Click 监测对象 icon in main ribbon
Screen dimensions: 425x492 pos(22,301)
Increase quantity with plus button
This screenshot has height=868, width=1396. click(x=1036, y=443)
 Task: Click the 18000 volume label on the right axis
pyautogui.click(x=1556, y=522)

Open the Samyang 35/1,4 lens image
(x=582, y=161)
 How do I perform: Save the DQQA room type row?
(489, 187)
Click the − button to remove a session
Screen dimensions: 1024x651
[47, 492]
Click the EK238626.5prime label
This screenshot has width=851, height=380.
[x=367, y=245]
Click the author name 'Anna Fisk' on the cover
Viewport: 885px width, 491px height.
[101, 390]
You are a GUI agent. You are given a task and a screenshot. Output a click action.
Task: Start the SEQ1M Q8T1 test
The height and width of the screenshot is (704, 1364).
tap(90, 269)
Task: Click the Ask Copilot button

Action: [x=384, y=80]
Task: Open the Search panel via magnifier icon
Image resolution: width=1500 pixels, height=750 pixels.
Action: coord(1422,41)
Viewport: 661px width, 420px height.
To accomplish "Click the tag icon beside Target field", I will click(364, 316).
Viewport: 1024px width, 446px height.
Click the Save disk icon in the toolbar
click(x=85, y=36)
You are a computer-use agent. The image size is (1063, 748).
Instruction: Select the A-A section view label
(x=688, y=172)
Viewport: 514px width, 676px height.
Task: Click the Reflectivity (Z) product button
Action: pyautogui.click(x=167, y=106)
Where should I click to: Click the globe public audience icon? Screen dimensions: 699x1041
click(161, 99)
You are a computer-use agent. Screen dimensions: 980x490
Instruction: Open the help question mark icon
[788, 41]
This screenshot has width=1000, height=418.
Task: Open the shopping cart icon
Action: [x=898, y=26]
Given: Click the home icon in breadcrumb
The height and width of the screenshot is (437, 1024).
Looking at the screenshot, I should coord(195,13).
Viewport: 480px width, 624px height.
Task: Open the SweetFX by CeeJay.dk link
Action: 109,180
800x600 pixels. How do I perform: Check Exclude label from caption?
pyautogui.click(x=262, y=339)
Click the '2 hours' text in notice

Task instructions ->
Copy each line from the data above that includes "agent".

Solution for this task ->
You are a GUI agent. You are given a task and a screenshot. Output a click action.
You are a computer-use agent. The image size is (1063, 748).
You are a computer-use agent. Screen dimensions: 980x490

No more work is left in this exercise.